Daniel Alarik: That’s that’s really tough to say. Uh, I would say probably, uh, you know, after we’d start doing 50 million and then we kept growing after that a year. Um, there’s a point where I wanted to keep growing. Um, but I couldn’t spend the time on what I wanted, uh, to do, and I didn’t have the experience to fill in those gaps. And you know, I should have been and I didn’t realize it till later. But it’s my job to build the team, right? So if I have those experience gaps, I’m not doing my job right. Um, if they’re not on the team and I can’t train the team fully in those gaps, I don’t have, you know, I have.

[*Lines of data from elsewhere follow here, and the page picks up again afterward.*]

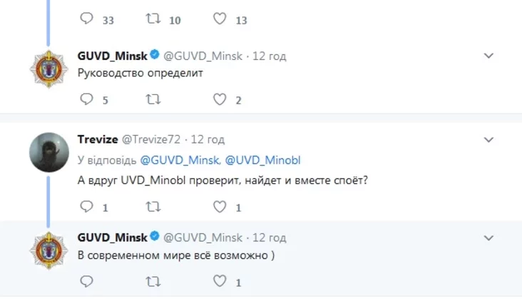The image size is (522, 299).
Task: Reply to the "Руководство определит" tweet
Action: (87, 100)
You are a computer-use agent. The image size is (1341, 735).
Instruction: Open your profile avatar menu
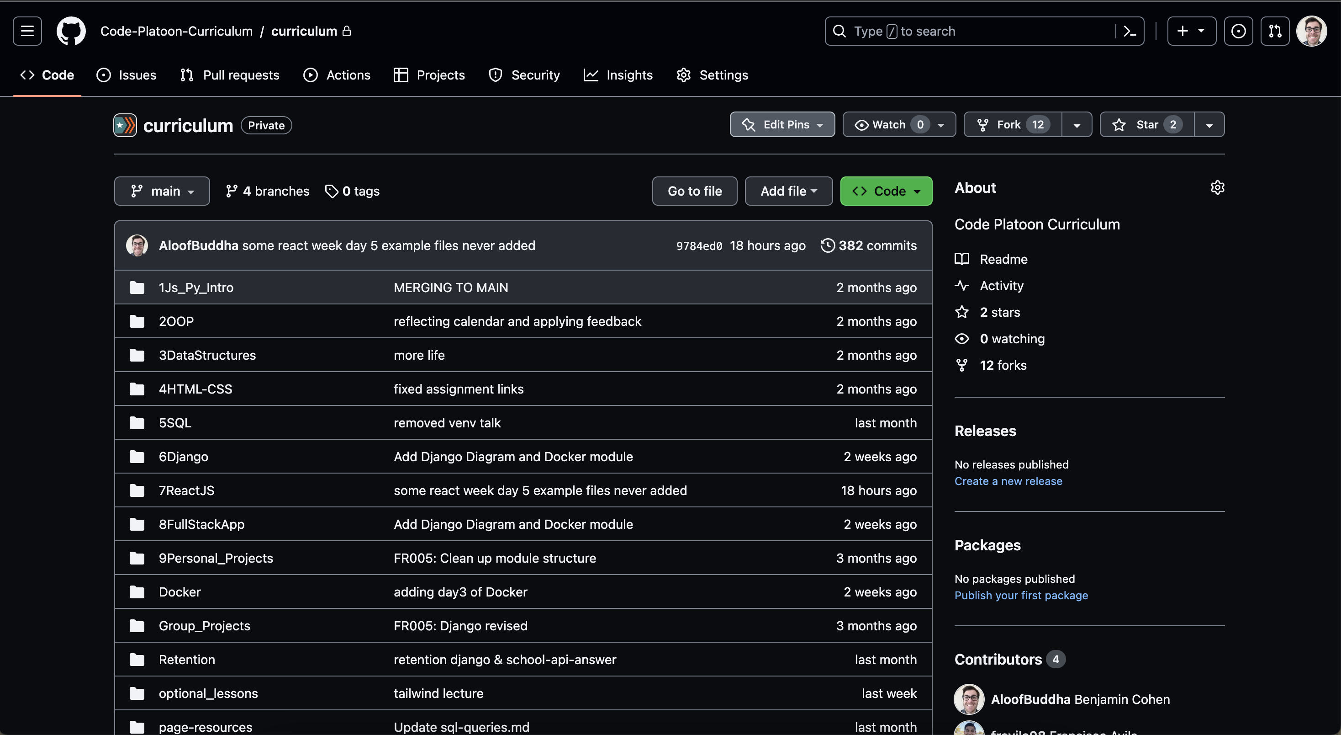1311,31
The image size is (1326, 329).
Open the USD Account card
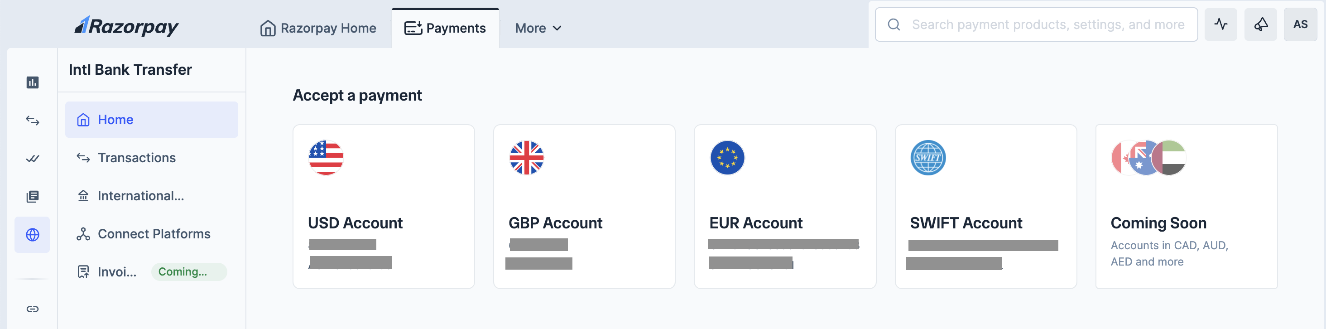click(x=383, y=206)
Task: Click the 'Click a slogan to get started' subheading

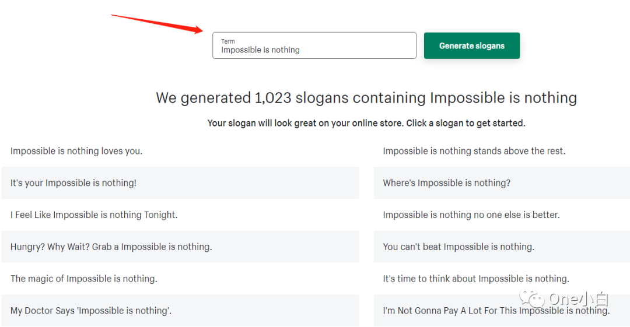Action: (366, 123)
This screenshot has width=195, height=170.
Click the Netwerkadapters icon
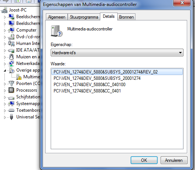click(11, 63)
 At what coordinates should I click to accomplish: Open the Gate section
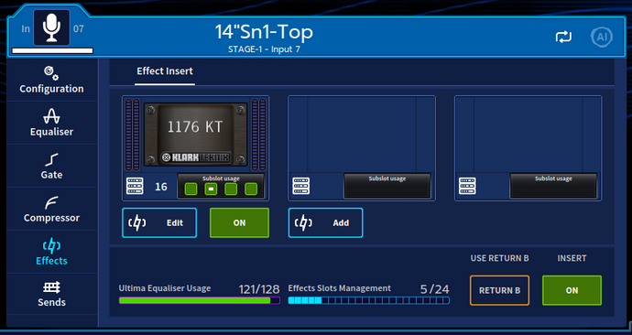pyautogui.click(x=51, y=166)
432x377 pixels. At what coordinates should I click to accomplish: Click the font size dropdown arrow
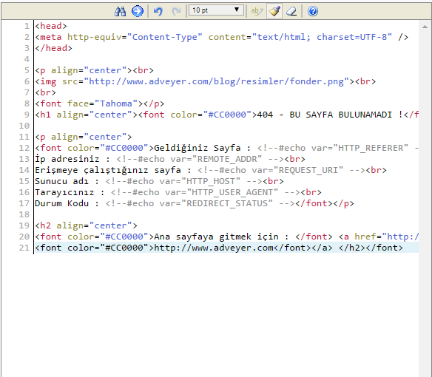coord(237,10)
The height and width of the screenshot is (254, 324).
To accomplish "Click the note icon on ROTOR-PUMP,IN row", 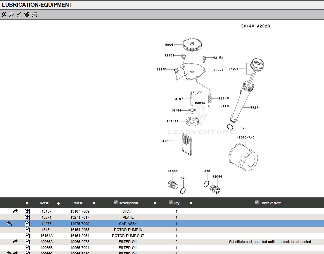I will click(27, 230).
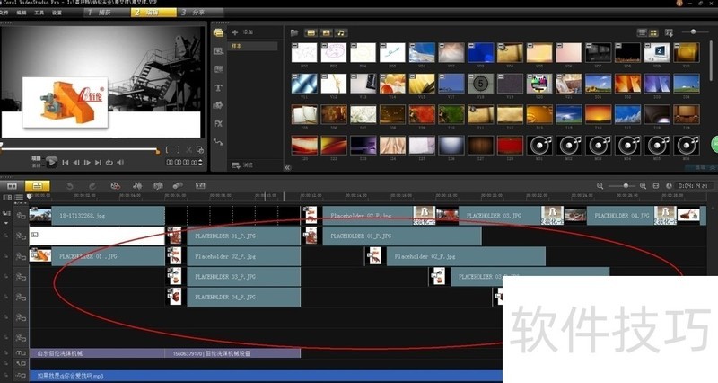This screenshot has height=383, width=718.
Task: Step the preview timecode spinner
Action: (x=200, y=162)
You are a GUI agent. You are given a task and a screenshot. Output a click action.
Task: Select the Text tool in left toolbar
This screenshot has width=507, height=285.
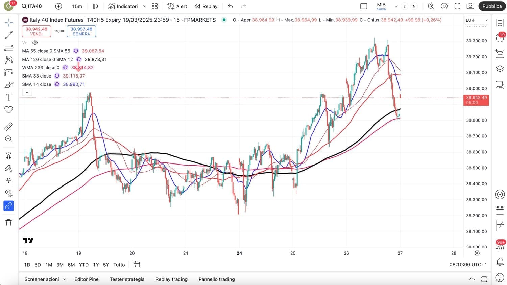(x=9, y=97)
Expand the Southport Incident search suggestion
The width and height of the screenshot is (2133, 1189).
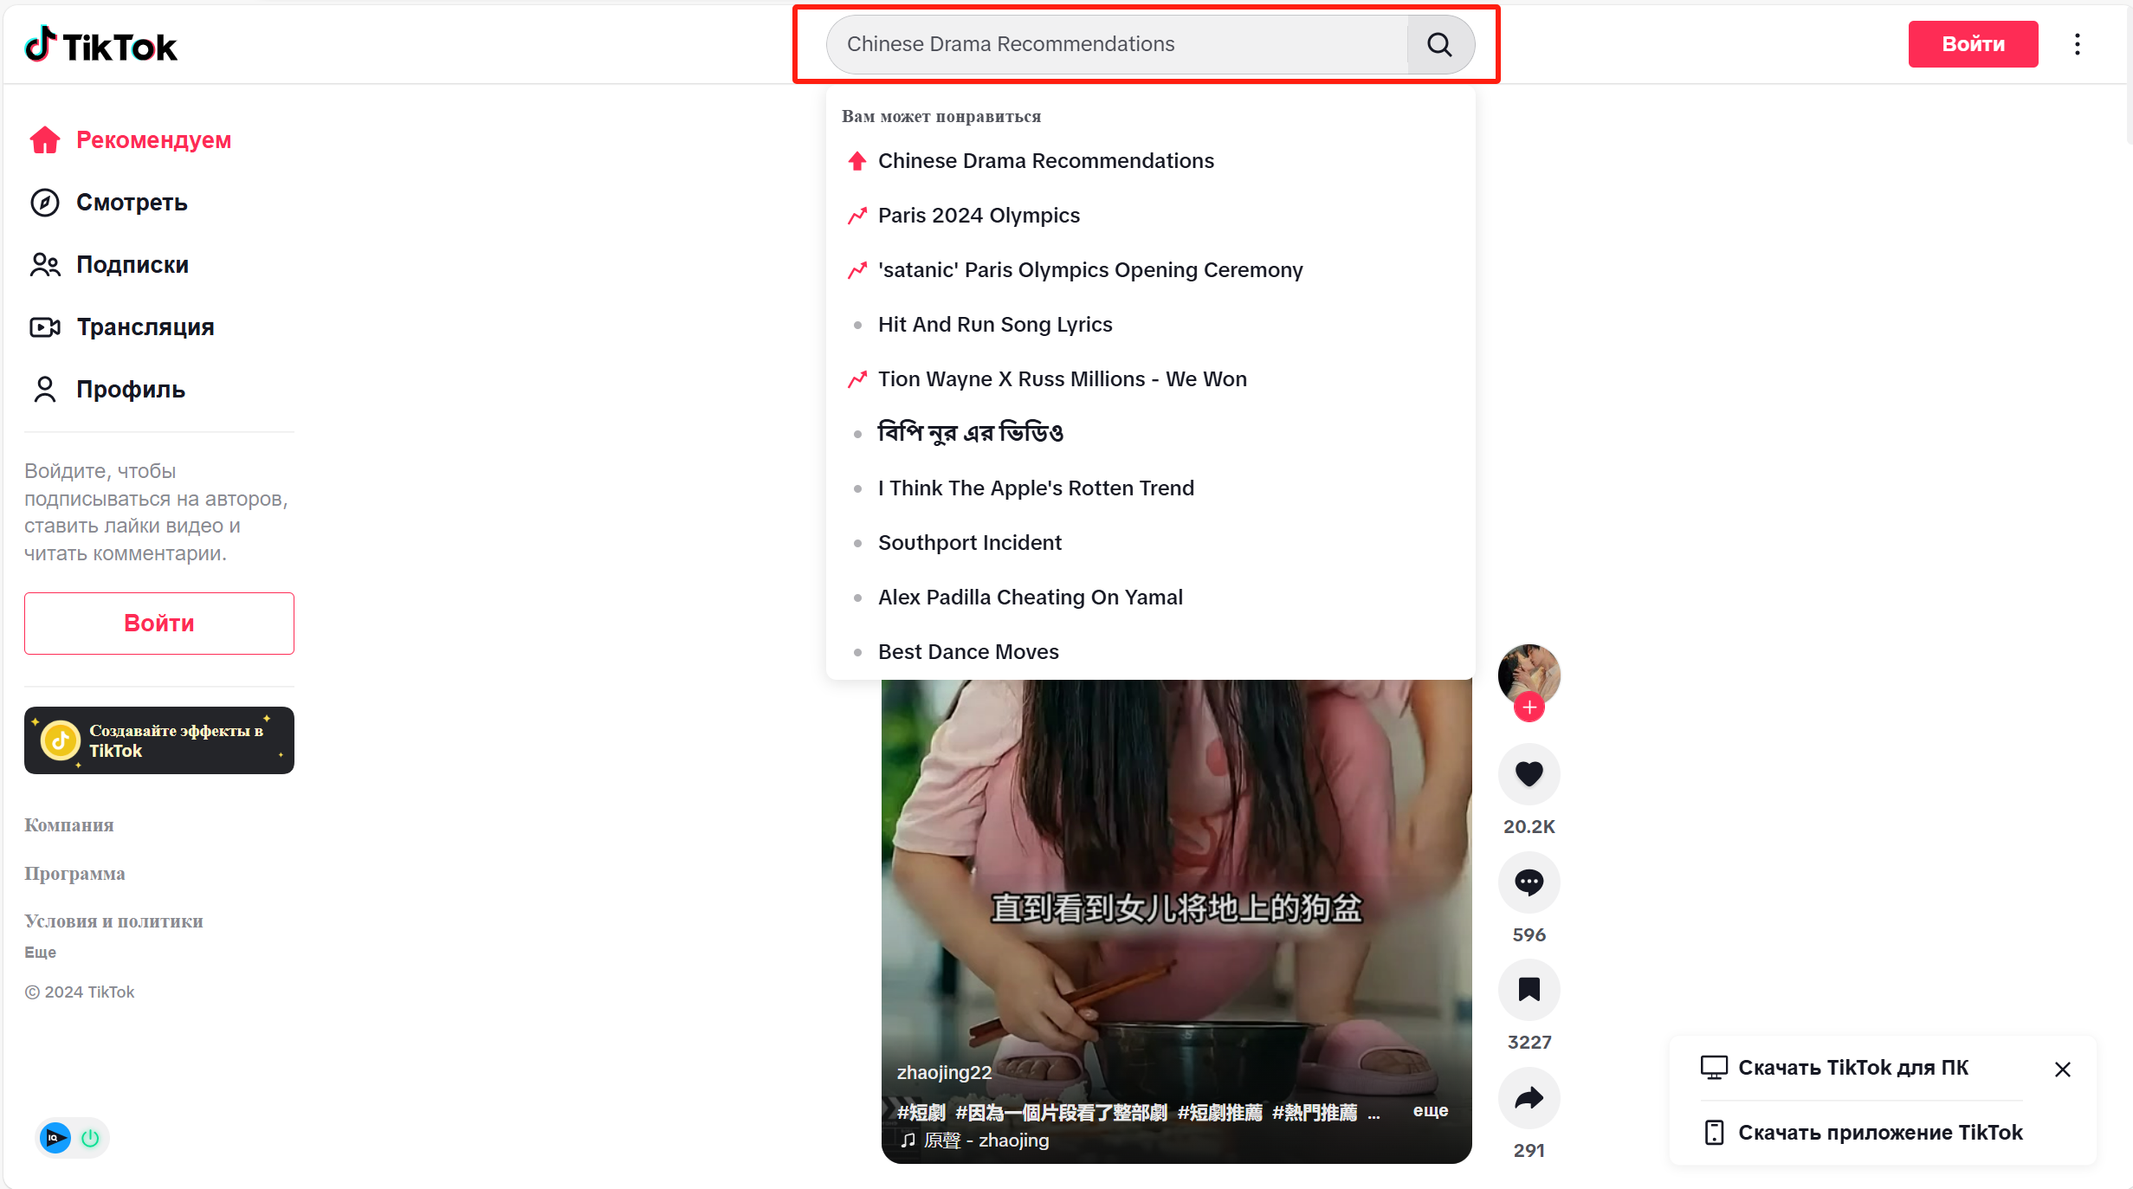969,542
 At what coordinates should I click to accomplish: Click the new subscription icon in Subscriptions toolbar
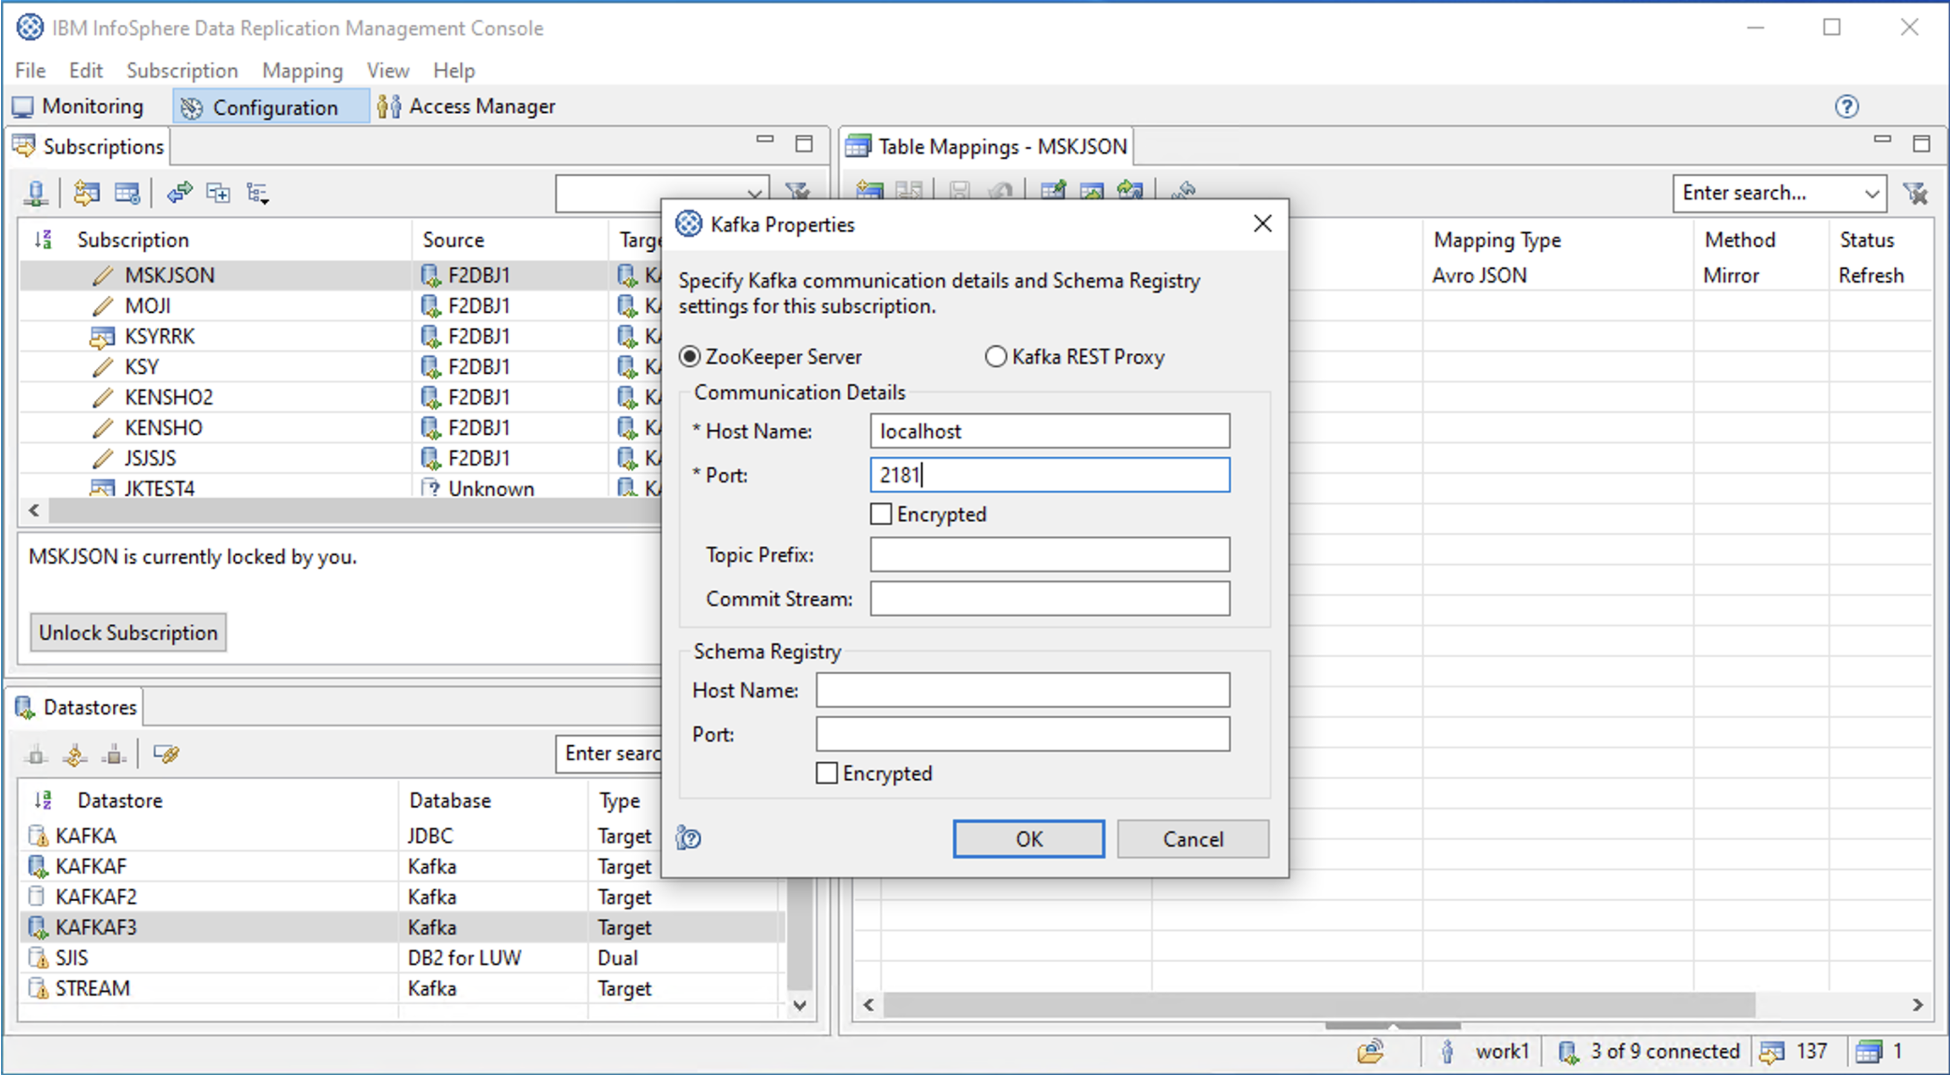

So, um, I’d say around that time when we were still growing really fast, uh, and, uh, we there was a lot of problems that were all the problems we had were unique, uh, at least to us. Um, but they shouldn’t be. They shouldn’t have been. Because if I had experience on the staff, uh, they none of those problems should have been unique. Um, instead, we’re figuring out for the first time every time.

John Berry: I learned that the hard way to, you know, doing business groups, uh, going to conferences. And all of a sudden I realized, like, every single problem I have, there’s like, 50 other people who have already solved that problem and another 50 who have the exact same problem right now. And so we think we’re special and we’re unique, but it’s just like being a recruit, right? You show up at training, nobody’s special. You know, at.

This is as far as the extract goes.